##### EXTRACTED RECORDS

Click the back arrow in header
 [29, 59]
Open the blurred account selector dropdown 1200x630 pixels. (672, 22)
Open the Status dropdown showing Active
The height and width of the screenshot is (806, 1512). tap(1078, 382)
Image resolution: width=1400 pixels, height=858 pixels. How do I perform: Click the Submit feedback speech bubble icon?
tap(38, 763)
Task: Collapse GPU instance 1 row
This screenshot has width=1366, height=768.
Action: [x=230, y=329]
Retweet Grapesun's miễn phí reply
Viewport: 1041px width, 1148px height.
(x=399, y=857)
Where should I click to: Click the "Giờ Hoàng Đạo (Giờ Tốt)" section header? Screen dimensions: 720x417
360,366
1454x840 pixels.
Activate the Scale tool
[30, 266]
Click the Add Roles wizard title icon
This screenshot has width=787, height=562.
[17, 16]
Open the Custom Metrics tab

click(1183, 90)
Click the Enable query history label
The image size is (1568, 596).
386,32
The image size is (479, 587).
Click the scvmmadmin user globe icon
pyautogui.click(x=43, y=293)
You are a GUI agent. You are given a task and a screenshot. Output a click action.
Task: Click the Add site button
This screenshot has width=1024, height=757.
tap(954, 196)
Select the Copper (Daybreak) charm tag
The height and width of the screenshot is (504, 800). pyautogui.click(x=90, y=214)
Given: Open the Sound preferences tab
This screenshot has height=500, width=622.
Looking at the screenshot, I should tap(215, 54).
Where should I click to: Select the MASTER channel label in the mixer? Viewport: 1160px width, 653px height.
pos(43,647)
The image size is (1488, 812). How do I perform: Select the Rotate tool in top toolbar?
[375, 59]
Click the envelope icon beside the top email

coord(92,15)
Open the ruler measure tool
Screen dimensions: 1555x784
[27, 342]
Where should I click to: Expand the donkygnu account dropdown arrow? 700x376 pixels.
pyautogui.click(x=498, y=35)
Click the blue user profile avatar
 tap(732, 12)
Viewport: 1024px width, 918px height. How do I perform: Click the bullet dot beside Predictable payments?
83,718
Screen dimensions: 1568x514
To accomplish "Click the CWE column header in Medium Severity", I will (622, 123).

##########

> [EXERCISE DIRECTIONS]:
Print the records again word for word, starting at the line containing "You are a GUI" and ending at the line containing "tap(954, 196)", both lines included.

> [ANSWER TO THIS PROBLEM]:
You are a GUI agent. You are given a task and a screenshot. Output a click action.
Task: Click the Add site button
This screenshot has width=1024, height=757.
tap(954, 196)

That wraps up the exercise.